Using our isolated ssDNA as a template, we annealed our mutagenic oligos in a PCR block set to decrease slowly from the denaturing point of DNA to room temperature to allow for specific binding of our oligos to our template. The oligo harboring the desired point mutations was then extended, using the wild-type gene and associated vector as a template, by T7 DNA polymerase. This hybrid vector, with one strand the native Kumamolisin gene and the other a variant containing point mutations, was transformed into UNG and DUT wild-type E. coli. E. coli with active UNG and DUT has the ability to degrade sections of DNA that contain uracil, and replace them with sections complementary to the opposite strand that contain thymine. Thus, the native Kumamolisin strand that still contained the U’s from the UNG-/DUT- strain was degraded, and the new cells incorporated our desired mutation when synthesizing new DNA from the variant strand.

By these methods, we were able to construct DNA coding all of our designed variant enzymes. We then grew the cells that carried our vector harboring a given variant, and expressed our engineered enzymes for activity assays.

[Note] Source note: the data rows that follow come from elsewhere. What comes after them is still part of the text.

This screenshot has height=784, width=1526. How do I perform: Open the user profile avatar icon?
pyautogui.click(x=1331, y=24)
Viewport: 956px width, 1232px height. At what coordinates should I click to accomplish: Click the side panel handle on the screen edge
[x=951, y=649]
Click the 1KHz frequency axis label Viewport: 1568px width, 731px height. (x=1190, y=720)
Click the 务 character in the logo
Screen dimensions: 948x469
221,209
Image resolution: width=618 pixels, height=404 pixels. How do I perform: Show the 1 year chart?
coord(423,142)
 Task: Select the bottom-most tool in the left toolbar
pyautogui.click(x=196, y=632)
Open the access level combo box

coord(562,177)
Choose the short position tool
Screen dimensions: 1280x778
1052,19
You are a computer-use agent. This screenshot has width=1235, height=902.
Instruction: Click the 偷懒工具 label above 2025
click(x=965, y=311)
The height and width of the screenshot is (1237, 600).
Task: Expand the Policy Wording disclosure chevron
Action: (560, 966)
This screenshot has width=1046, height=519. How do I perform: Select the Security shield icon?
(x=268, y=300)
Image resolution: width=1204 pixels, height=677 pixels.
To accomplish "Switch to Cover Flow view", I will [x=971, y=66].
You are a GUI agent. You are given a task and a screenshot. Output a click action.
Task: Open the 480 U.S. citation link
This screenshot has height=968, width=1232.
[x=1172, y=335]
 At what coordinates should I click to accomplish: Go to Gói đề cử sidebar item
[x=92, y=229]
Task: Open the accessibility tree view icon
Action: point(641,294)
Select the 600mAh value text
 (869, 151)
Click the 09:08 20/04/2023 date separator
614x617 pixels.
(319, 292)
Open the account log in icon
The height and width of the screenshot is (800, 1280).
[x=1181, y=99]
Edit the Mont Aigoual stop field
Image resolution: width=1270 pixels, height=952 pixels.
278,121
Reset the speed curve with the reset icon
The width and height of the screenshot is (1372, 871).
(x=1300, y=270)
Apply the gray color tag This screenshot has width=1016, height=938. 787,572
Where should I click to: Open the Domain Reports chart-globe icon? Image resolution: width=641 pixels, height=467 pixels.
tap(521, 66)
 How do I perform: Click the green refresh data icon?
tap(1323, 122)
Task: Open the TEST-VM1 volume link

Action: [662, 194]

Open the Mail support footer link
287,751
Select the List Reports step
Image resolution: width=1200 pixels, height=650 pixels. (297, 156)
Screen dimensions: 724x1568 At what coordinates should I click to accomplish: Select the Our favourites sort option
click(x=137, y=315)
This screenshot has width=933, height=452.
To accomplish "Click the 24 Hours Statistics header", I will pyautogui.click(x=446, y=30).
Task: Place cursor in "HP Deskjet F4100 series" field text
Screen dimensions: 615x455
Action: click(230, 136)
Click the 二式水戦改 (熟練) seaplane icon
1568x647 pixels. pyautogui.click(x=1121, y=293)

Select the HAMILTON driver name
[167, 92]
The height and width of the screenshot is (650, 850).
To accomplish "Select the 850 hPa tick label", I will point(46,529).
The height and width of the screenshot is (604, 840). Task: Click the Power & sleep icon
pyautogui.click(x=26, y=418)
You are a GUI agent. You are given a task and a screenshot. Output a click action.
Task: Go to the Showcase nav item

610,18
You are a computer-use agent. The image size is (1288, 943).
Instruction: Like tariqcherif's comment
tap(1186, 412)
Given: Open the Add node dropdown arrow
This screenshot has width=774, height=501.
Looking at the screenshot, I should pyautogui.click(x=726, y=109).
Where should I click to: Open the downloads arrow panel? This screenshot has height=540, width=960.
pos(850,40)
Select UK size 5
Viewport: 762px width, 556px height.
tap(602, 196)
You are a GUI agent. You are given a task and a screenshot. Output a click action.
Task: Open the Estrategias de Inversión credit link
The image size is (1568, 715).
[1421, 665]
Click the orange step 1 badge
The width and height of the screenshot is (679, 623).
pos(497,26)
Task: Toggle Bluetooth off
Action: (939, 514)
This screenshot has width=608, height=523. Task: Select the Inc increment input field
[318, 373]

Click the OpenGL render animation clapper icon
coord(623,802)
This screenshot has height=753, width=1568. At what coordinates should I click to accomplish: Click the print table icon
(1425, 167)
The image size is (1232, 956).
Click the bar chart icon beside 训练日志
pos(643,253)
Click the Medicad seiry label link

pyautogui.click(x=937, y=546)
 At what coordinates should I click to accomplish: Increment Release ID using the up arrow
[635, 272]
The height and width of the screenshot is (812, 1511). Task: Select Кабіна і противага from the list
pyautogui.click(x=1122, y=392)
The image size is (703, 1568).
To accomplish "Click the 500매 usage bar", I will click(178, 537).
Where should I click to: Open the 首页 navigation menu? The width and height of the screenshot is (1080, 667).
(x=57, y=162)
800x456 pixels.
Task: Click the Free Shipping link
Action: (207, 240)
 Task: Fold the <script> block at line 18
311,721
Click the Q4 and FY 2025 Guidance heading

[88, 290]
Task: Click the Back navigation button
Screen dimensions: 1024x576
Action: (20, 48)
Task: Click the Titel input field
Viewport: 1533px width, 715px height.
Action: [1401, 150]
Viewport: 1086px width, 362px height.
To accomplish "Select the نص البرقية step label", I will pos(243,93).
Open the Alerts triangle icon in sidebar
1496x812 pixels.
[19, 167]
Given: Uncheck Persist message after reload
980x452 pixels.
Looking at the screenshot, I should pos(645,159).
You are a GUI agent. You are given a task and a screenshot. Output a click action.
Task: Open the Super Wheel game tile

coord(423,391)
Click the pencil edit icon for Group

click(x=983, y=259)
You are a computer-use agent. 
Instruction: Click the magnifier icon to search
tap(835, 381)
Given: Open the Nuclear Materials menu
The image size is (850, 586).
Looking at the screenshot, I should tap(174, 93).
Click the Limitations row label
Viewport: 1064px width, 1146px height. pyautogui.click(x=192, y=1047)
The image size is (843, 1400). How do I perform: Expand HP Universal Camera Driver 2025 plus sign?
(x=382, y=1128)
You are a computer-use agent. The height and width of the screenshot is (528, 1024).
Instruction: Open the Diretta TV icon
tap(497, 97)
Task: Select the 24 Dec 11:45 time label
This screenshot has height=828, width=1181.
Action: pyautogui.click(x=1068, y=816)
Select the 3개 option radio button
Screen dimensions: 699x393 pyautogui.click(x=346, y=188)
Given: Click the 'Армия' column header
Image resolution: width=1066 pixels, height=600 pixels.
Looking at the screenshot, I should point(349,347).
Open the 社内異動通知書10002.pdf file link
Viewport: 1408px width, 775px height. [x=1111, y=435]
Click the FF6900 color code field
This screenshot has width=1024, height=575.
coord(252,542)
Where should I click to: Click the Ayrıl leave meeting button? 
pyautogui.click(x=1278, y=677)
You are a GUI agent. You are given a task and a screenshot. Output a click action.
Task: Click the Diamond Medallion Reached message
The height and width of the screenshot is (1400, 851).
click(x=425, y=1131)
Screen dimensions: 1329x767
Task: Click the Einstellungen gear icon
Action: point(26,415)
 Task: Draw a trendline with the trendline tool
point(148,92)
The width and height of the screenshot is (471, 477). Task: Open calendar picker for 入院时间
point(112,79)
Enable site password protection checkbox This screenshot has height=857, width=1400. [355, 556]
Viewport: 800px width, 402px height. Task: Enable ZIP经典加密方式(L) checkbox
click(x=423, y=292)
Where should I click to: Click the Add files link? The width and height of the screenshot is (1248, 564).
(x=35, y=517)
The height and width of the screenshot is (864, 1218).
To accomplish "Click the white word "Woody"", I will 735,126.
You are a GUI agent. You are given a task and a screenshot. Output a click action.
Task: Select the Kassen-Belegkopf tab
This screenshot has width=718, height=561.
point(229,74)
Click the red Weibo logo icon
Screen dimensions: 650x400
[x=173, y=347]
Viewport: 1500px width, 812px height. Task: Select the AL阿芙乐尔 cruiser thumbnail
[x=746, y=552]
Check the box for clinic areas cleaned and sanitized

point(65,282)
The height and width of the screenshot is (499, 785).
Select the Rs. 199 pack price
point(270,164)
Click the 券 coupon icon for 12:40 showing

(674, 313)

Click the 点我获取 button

Using a Whole Cell Lysate Assay to Test Activity of Mutants

After the cells had been allowed to grow overnight, colonies were picked and used to inoculate a 96 well plate containing LB and kanamycin. This step allowed us to grow a representative amount of cells containing each mutation. After growing overnight at 37 degrees celcius cells from each well were transferred to another 96 well plate containing TB and kanamycin. These plates were incubated at 37 degrees celcius and later induced using IPTG. After induction, we incubated the plates at 18 degrees celcius overnight. We then lysed the cells and tested the supernatant for proteolytic activity towards PQLP in an assay which measured PQLP degradation over a period of 30 minutes. The assay was done at pH 4 in accordance with the assays done to test ScPEP according to the literature. The mutants were tested against wild-type kumamolisin and ScPEP, an enzyme currently used for the treatment of gluten intolerance via proteolysis. The assay we used was not highly accurate in terms of actual activity. However, what the assay allowed us to do was determine activity relative to our controls. This allowed us to determine which mutants were worth purifying to get more accurate activity data. File:Washington Assay.png

Testing Purified Mutants to Accurately Assess Activity

Purification

After compiling a set of mutants which showed a relative increase in activity we proceeded to purify our mutant proteins. This step is crucial because it allows us to determine how our mutant compares with the wild-type on a quantitative level. For instance, if the whole cell lysate assay showed one mutant to have ten times the activity level as wild-type kumamolisin we cannot assume that there has been an increase in activity because there could simply be ten times the amount of protein with the same level of activity. To purify our mutants, we first grew them in TB and kanamycin with a single colony of the mutant. This inoculation was grown over 24 hours at 37 degrees celcius and then expanded to 50 mililiters (TB+kanamycin). We then allowed the culture to grow to a specific optical density of cells before inducing the culture using IPTG. We then allowed the cells to grow again to express kumamolisin. We then lysed the cells using a lysis buffer and centrifugation. This allowed the enzymes to be released from the cells. The proteins were then collected on a column, washed with buffer, and eluted off the column. Finally, wwe dialyzed the protein in a sodium acetate buffer (pH 4).

Assay

Once we had pure protein, we determined the concentration of each using a NanoDrop machine. With the concentration of each, we then diluted the proteins to the same concentration. For the assay, we also used purified wild-type kumamolisin and ScPEP. The assay was again run for 30 minutes at pH 4. Using the data from the purified assays, we were able to deermine which mutants had higher activity than kumamolisin and by how much their activity was greater.